Saved entries:

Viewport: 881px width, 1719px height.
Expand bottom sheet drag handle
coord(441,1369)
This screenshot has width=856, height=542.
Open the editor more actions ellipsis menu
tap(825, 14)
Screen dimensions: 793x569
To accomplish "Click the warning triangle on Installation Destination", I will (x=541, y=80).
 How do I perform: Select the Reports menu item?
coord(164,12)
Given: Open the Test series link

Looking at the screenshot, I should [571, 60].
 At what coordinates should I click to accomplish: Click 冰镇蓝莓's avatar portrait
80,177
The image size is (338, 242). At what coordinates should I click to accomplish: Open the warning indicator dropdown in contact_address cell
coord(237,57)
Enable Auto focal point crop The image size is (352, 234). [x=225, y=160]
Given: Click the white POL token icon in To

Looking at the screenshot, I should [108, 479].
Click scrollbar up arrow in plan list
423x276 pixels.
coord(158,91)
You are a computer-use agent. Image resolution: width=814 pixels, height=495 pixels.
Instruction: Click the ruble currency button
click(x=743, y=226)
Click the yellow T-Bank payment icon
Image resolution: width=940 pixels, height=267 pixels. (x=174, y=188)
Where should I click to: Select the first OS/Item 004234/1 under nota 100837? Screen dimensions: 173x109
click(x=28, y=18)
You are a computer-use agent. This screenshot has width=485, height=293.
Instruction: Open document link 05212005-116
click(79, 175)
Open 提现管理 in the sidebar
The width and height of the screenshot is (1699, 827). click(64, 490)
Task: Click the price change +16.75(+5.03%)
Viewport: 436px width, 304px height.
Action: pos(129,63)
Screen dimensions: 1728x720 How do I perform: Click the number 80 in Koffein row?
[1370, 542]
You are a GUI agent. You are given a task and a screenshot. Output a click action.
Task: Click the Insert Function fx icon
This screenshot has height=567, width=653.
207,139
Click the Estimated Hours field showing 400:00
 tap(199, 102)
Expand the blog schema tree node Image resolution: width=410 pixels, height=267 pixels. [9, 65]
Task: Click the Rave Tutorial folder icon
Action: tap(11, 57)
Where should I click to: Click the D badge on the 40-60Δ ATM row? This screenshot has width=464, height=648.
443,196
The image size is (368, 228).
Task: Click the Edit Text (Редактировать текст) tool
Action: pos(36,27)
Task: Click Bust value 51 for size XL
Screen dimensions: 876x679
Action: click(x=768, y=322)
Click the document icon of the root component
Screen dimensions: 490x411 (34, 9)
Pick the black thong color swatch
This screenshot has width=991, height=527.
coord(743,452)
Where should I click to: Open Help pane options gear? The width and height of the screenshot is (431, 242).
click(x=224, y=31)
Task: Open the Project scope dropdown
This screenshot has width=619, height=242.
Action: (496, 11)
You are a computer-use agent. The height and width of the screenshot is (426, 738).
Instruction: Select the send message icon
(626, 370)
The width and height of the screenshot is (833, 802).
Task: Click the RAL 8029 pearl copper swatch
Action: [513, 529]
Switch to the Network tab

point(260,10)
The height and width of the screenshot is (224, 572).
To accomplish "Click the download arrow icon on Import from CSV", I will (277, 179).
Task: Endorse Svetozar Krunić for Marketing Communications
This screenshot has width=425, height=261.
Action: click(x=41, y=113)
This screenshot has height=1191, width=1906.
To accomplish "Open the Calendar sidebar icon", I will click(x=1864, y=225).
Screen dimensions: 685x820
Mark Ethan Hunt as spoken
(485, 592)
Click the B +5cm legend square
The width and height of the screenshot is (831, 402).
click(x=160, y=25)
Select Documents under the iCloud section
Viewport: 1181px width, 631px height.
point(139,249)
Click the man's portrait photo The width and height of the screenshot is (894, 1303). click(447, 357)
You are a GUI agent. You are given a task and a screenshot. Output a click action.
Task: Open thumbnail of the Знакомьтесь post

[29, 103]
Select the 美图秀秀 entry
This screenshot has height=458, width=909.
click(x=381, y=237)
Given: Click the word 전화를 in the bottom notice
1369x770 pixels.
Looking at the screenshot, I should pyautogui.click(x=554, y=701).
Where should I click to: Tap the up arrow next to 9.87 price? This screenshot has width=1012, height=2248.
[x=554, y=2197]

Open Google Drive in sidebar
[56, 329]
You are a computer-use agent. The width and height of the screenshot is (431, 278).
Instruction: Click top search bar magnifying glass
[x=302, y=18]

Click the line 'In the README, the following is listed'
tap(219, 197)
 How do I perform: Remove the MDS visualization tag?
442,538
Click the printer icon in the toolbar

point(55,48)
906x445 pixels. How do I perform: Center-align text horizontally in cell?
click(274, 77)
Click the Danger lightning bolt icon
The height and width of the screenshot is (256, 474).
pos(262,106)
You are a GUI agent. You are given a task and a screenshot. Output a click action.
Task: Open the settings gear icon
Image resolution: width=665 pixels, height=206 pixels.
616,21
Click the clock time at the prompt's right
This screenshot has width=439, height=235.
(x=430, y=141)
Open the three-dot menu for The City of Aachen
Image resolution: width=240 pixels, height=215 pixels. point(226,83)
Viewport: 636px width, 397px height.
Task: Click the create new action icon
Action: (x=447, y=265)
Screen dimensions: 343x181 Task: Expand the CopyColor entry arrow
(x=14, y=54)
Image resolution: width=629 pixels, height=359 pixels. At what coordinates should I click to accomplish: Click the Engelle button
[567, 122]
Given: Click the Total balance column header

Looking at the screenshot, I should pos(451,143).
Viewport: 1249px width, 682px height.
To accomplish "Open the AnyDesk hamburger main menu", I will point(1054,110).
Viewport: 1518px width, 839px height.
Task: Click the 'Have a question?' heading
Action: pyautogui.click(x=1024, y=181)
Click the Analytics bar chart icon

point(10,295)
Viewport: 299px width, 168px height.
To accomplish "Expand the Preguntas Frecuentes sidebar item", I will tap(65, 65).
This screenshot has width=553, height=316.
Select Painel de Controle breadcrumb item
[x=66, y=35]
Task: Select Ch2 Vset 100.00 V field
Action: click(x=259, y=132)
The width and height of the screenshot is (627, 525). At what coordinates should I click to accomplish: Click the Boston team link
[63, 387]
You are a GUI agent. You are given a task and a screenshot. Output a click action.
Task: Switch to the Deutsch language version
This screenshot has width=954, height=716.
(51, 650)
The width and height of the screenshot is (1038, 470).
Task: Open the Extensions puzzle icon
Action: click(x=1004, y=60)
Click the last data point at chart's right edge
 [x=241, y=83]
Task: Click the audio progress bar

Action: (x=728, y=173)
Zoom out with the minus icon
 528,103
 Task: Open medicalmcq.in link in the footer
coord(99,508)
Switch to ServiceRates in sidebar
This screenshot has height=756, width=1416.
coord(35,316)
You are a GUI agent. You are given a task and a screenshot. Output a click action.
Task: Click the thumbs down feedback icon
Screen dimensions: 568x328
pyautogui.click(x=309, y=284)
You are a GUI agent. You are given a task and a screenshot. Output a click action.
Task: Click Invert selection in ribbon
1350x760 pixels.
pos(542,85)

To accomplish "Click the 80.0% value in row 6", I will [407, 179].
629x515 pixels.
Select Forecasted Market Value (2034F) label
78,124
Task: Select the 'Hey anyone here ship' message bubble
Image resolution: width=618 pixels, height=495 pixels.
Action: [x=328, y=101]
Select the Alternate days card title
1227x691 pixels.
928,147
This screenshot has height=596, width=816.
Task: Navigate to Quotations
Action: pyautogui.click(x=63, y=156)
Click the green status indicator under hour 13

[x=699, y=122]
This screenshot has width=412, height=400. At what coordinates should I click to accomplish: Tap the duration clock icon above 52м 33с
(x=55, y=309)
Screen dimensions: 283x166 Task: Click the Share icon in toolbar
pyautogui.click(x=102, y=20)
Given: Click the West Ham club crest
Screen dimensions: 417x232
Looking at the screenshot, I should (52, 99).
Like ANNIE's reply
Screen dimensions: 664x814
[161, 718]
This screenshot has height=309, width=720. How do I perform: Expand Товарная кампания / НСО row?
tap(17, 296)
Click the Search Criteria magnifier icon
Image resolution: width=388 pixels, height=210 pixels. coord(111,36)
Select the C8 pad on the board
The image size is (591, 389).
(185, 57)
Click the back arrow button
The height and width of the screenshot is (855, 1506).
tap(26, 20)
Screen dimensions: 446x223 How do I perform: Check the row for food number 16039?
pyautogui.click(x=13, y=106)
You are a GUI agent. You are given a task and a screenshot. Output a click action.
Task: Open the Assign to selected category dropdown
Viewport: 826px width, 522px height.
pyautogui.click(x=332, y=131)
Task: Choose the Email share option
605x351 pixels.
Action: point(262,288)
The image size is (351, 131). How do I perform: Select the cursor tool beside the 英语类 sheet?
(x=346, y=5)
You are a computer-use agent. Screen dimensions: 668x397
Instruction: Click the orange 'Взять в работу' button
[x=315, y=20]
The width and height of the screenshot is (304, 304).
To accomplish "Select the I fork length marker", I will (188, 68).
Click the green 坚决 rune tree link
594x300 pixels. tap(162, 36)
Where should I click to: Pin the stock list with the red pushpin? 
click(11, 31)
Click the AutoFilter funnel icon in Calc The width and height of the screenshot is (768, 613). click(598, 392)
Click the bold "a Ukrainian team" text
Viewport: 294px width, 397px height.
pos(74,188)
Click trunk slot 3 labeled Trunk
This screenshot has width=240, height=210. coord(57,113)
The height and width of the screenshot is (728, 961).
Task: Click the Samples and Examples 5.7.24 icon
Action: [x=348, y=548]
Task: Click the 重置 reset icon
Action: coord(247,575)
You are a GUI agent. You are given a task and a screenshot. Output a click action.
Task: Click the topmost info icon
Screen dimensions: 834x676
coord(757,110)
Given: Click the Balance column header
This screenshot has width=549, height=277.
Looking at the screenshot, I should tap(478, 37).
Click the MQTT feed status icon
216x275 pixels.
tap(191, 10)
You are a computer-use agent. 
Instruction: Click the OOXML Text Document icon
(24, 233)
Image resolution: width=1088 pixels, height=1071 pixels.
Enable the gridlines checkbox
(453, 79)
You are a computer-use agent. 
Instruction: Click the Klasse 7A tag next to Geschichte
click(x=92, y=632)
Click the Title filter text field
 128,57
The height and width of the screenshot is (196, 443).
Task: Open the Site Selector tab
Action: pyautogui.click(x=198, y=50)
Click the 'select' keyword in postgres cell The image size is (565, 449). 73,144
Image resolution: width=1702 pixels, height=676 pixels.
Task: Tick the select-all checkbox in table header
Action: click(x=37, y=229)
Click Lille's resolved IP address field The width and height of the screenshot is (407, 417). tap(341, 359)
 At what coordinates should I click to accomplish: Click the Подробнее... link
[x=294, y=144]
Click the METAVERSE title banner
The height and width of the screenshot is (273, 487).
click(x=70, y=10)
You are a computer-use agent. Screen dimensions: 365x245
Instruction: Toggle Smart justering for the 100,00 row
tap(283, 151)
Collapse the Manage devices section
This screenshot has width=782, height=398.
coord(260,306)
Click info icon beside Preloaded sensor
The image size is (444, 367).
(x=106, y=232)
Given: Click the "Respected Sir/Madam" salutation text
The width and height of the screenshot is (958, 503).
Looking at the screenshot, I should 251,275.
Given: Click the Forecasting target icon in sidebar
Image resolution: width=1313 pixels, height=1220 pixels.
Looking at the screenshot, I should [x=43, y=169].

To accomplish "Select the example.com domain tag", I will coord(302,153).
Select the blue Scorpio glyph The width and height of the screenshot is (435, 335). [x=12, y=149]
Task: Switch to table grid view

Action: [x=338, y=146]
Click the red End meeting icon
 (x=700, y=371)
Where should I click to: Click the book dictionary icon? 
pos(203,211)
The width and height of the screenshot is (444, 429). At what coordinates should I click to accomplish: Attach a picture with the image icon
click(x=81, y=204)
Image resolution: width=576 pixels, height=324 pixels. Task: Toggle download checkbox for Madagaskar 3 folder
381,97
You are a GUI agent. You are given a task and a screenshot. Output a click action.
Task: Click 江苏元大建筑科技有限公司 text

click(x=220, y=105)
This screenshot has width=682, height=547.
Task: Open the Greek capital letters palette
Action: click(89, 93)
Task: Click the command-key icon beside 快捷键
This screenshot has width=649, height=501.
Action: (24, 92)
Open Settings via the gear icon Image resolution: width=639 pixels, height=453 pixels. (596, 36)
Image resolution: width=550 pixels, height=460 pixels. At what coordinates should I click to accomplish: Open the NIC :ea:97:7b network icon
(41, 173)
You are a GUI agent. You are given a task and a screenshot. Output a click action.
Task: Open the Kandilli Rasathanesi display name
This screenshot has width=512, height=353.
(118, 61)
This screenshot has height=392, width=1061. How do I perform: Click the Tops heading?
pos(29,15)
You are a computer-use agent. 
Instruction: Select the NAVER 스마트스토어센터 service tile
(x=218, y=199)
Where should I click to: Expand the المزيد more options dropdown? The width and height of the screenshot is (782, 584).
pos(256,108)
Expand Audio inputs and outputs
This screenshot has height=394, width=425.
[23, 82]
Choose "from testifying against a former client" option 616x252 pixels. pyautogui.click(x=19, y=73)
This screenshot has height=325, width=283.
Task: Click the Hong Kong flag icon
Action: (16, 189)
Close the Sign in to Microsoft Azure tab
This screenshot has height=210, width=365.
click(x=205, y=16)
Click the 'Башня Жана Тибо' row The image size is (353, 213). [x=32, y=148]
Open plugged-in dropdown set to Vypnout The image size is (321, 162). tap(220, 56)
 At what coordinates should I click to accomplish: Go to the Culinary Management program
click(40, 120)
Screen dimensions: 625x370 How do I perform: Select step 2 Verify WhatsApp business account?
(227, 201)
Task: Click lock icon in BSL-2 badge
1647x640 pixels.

- _WORK INSTRUCTION_
Search the records for the word "section" and copy every line where it occurs.

- _SOLUTION_
Select Documents under the iCloud section
Collapse the Manage devices section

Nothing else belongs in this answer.